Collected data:
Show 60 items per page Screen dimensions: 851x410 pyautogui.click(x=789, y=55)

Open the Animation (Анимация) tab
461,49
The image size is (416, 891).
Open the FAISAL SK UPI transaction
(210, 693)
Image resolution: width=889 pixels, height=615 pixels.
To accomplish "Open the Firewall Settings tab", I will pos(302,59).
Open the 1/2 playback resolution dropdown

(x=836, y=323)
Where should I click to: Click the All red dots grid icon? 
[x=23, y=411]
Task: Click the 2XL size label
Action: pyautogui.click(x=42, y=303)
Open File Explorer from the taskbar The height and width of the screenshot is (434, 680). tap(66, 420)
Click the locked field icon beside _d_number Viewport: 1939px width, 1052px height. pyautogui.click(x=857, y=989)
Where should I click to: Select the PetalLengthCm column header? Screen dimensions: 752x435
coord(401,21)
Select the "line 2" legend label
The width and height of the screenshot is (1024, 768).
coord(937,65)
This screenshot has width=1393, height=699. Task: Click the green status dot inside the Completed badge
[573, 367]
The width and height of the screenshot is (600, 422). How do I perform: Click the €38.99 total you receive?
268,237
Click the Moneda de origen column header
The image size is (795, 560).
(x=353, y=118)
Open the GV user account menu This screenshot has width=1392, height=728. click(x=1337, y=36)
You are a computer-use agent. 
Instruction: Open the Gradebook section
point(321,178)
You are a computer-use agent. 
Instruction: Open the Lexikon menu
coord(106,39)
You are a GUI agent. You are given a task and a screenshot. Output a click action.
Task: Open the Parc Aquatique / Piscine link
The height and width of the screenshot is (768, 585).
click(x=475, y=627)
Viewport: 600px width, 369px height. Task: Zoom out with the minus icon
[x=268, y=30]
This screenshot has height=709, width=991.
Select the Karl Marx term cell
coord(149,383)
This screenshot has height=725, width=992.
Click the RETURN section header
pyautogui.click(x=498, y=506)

__WHAT THE EXERCISE ASKS__: All lines from the one containing "Viewport: 600px width, 369px" through the end of the records, both ends included, are to be quoted exactly; please add nothing else.

__SOLUTION__:
Viewport: 600px width, 369px height. Task: Zoom out with the minus icon
[x=268, y=30]
This screenshot has height=709, width=991.
Select the Karl Marx term cell
coord(149,383)
This screenshot has height=725, width=992.
Click the RETURN section header
pyautogui.click(x=498, y=506)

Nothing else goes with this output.